Considérant ce qui suit :

Aux termes du 1er alinéa de l’article L. 521-1 du code de justice administrative : « Quand une décision administrative, même de rejet, fait l'objet d'une requête en annulation ou en réformation, le juge des référés, saisi d'une demande en ce sens, peut ordonner la suspension de l'exécution de cette décision, ou de certains de ses effets, lorsque l'urgence le justifie et qu'il est fait état d'un moyen propre à créer, en l'état de l'instruction, un doute sérieux quant à la légalité de la décision. » En vertu de l’article L. 522-3 du même code, le juge des référés peut, par une ordonnance motivée, rejeter une requête sans instruction, ni audience, lorsque la condition d’urgence n’est pas remplie ou lorsqu’il apparaît manifeste, au vu de la demande, que celle-ci ne relève pas de la compétence de la juridiction administrative, qu’elle est irrecevable ou qu’elle est mal fondée.
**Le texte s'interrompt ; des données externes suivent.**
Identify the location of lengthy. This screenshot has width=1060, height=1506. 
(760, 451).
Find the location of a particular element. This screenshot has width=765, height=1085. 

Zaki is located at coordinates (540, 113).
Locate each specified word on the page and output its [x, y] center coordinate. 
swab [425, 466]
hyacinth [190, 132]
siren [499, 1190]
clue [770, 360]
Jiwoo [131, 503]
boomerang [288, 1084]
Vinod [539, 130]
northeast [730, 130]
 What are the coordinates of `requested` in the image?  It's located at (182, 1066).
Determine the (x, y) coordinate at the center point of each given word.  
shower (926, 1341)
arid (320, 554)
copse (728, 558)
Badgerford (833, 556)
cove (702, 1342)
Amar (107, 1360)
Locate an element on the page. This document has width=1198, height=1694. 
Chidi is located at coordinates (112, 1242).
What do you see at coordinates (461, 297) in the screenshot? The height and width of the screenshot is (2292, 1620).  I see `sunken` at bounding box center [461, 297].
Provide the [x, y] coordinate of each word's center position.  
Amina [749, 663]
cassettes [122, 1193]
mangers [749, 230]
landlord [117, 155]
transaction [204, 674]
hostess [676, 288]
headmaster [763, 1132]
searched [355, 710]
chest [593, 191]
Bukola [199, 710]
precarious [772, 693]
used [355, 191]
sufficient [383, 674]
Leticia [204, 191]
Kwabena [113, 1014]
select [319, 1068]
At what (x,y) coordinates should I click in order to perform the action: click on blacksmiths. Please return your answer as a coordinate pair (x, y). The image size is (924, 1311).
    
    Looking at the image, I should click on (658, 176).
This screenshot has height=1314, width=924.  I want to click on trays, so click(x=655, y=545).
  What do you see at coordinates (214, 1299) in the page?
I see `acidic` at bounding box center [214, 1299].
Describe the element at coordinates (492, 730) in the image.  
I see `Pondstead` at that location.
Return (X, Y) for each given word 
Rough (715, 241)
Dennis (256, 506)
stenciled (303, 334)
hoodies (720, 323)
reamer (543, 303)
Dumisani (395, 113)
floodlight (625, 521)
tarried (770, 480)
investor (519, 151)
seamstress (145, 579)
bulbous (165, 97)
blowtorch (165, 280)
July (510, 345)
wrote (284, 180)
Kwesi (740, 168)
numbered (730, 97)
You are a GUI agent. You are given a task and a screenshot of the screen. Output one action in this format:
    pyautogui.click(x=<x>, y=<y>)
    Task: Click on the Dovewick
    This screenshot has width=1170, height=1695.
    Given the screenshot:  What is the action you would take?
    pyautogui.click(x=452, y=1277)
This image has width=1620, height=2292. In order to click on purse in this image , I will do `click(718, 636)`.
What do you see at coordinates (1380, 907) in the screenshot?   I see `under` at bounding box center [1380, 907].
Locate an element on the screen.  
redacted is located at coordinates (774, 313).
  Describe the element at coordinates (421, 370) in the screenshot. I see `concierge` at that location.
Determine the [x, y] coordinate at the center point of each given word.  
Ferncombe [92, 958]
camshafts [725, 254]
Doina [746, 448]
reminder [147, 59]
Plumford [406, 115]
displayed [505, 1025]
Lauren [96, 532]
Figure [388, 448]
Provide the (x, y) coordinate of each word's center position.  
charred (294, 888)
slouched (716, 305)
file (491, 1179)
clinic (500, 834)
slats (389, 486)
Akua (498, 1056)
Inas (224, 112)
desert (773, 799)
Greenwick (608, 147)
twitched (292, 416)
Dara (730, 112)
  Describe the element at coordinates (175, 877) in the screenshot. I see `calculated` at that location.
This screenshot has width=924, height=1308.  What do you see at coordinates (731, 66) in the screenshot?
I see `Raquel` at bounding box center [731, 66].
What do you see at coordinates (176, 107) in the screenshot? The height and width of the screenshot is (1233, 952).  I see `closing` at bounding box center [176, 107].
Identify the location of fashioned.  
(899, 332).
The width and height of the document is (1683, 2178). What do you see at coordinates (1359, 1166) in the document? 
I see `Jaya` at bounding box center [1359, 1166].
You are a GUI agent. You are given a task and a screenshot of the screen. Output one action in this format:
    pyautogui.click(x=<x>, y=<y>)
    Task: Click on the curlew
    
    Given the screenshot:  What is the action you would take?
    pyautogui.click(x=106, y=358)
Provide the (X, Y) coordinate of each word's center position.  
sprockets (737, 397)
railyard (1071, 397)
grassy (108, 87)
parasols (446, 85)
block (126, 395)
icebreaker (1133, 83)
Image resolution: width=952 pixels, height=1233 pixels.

Aux termes de l’article L. 722-7 du code de l’entrée et du séjour des étrangers et du droit d’asile : « L'éloignement effectif de l'étranger faisant l'objet d'une décision portant obligation de quitter le territoire français ne peut intervenir avant l'expiration du délai ouvert pour contester, devant le tribunal administratif, cette décision et la décision fixant le pays de renvoi qui l'accompagne, ni avant que ce même tribunal n'ait statué sur ces décisions s'il a été saisi. / (…). »

Ainsi que le juge des référés l’a déjà dit à M. A... par une ordonnance n° 2600329 du 26 janvier 2026, il résulte des dispositions citées au point précédent que le dépôt, le 12 janvier 2026, d’un recours en annulation dirigé contre les décisions du 18 décembre 2025, par lesquelles la préfète du Rhône l’a obligé à quitter le territoire français dans un délai de trente jours, a fixé le pays de renvoi et a prononcé à son encontre une interdiction de retour sur le territoire français pendant une durée de douze mois, fait à ce jour obstacle à son éloignement effectif, ainsi qu’à l’exécution de la décision lui faisant interdiction de retour sur le territoire français. Par suite, la présente requête n’ayant aucun objet, le requérant n’est pas recevable, sur le fondement de l’article L. 521-1 du code de justice administrative, à demander la suspension de l’exécution des décisions contestées.

Il résulte de ce qui précède que la requête de M. A... doit être rejetée par application de l'article L. 522-3 précité du code de justice administrative.


ORDONNE :


Article 1er : La requête de M. A... est rejetée.

Article 2 : La présente ordonnance sera notifiée à M. B... A....



Fait à Lyon le 1er avril 2026.




Le juge des référés







J.-P. Chenevey



La République mande et ordonne à la préfète du Rhône en ce qui la concerne ou à tous commissaires de justice à ce requis en ce qui concerne les voies de droit commun contre les parties privées, de pourvoir à l'exécution de la présente décision.